[[ Material supplied, beginning ]]
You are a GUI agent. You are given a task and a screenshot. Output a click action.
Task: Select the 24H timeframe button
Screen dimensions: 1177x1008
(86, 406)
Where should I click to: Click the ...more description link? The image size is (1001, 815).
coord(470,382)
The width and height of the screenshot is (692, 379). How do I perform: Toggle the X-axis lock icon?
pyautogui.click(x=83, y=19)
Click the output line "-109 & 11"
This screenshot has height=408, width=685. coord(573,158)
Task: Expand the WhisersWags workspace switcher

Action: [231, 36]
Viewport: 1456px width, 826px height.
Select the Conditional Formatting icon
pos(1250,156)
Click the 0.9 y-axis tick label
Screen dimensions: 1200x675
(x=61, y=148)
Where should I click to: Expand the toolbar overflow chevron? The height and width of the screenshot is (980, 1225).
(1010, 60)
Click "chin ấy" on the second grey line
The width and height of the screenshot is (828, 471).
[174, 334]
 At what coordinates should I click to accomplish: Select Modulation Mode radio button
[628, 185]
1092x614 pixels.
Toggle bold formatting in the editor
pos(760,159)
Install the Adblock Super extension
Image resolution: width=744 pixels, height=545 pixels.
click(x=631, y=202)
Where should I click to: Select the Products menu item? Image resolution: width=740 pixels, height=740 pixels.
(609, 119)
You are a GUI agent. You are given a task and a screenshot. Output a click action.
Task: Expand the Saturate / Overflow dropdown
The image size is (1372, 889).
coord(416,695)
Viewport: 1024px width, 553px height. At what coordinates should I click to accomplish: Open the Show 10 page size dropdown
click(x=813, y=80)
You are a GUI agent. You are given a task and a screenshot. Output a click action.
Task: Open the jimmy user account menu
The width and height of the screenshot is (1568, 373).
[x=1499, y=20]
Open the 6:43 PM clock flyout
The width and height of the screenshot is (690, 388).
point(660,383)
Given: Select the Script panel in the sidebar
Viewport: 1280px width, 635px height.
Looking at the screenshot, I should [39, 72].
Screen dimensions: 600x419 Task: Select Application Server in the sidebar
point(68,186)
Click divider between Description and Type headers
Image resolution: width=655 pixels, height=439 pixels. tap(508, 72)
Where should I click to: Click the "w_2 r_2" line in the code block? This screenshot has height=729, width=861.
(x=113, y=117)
[[ Material supplied, end ]]
__Task item__
Going from the line that has "At what coordinates should I click to accomplish: Select" through the last line of the entries, retype each line exactly as given and add nothing.

__Result below__
 At what coordinates should I click to accomplish: Select Modulation Mode radio button
[628, 185]
1092x614 pixels.
Toggle bold formatting in the editor
pos(760,159)
Install the Adblock Super extension
Image resolution: width=744 pixels, height=545 pixels.
click(x=631, y=202)
Where should I click to: Select the Products menu item? Image resolution: width=740 pixels, height=740 pixels.
(609, 119)
You are a GUI agent. You are given a task and a screenshot. Output a click action.
Task: Expand the Saturate / Overflow dropdown
The image size is (1372, 889).
coord(416,695)
Viewport: 1024px width, 553px height. At what coordinates should I click to accomplish: Open the Show 10 page size dropdown
click(x=813, y=80)
You are a GUI agent. You are given a task and a screenshot. Output a click action.
Task: Open the jimmy user account menu
The width and height of the screenshot is (1568, 373).
[x=1499, y=20]
Open the 6:43 PM clock flyout
The width and height of the screenshot is (690, 388).
point(660,383)
Given: Select the Script panel in the sidebar
Viewport: 1280px width, 635px height.
Looking at the screenshot, I should [39, 72].
Screen dimensions: 600x419 Task: Select Application Server in the sidebar
point(68,186)
Click divider between Description and Type headers
Image resolution: width=655 pixels, height=439 pixels. tap(508, 72)
Where should I click to: Click the "w_2 r_2" line in the code block? This screenshot has height=729, width=861.
(x=113, y=117)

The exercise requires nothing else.